── Available records

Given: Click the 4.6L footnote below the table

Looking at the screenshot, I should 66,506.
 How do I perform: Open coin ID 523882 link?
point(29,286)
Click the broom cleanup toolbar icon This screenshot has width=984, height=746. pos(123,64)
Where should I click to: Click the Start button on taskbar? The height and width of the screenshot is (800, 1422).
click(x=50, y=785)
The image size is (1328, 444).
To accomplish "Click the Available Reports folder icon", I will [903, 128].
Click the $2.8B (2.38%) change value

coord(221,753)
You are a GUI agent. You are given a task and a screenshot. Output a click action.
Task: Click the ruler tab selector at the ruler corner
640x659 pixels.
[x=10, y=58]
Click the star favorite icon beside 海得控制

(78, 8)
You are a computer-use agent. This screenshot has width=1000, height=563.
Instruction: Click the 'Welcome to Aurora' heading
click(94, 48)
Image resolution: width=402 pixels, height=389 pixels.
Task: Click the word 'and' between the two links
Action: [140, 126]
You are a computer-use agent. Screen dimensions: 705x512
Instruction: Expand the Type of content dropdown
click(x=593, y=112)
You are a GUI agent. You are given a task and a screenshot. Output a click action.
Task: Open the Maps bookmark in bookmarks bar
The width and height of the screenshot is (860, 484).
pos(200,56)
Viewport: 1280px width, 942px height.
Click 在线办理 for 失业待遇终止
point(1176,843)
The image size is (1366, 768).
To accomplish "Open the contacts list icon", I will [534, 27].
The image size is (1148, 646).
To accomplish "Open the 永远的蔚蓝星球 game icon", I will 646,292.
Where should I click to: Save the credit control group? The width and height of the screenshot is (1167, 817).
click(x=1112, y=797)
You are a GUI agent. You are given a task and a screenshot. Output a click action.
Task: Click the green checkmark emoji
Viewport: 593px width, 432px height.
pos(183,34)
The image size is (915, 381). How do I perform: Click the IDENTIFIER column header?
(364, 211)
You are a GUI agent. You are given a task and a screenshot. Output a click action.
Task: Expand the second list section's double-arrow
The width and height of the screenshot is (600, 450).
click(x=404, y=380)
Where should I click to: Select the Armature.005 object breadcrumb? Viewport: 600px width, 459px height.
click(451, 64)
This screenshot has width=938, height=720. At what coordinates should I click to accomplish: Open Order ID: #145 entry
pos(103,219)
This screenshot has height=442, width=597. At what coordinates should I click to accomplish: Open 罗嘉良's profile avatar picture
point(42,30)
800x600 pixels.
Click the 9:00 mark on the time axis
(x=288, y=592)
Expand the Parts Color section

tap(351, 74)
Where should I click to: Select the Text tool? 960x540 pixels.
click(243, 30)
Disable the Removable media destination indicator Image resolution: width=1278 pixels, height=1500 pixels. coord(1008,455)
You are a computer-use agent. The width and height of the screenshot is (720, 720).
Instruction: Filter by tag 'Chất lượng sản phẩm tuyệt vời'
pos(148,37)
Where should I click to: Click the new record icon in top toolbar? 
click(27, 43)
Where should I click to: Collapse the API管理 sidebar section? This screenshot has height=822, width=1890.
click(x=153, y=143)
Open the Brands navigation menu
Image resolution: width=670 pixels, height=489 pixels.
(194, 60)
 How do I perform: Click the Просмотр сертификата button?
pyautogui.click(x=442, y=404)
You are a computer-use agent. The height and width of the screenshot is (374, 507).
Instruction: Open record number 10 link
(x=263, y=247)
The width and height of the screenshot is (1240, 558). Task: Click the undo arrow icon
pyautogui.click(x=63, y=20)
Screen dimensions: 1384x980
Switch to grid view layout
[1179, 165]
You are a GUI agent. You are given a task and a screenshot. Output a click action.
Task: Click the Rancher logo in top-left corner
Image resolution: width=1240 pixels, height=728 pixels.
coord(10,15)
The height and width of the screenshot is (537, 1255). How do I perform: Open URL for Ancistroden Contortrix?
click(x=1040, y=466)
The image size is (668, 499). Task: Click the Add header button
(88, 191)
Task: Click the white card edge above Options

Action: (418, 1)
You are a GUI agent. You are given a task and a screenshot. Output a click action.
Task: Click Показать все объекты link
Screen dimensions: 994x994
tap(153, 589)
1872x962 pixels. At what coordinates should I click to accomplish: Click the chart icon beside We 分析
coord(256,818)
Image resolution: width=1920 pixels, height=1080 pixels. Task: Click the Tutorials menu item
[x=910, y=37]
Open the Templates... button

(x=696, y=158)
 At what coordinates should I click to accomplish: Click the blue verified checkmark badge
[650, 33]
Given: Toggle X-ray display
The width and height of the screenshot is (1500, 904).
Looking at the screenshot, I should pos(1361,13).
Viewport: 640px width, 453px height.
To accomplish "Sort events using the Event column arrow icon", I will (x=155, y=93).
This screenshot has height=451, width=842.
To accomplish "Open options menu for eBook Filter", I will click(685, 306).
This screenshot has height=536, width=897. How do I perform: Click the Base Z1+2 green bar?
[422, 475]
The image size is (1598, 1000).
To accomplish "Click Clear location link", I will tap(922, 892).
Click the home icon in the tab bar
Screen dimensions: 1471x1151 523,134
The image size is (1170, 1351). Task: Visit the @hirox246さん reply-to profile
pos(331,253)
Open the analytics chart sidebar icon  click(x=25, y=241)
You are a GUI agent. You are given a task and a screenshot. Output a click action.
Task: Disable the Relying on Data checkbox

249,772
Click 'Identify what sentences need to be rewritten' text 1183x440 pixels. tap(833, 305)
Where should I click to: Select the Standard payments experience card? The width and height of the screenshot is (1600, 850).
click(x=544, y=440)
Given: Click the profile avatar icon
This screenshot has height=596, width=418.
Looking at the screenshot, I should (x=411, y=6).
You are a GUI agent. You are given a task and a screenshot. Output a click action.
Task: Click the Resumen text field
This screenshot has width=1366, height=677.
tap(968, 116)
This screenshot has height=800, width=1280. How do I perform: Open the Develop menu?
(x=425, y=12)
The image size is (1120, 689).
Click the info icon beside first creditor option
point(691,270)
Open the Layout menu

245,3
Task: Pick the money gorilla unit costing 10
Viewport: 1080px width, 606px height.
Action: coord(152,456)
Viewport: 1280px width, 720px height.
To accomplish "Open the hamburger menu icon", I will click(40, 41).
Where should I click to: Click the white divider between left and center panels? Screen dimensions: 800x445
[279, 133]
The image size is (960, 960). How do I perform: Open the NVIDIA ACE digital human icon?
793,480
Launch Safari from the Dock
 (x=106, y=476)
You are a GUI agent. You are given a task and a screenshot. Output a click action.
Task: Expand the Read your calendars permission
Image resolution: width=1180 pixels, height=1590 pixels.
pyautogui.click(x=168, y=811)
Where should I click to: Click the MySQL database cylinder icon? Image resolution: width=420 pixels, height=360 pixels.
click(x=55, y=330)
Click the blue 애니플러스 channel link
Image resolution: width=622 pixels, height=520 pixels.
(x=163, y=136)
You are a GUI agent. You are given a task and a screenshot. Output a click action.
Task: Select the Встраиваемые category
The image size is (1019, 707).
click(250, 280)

────

In the entries above, find each line that has the word "corner". Copy it.

> [Response area]
Task: Click the ruler tab selector at the ruler corner
Task: Click the Rancher logo in top-left corner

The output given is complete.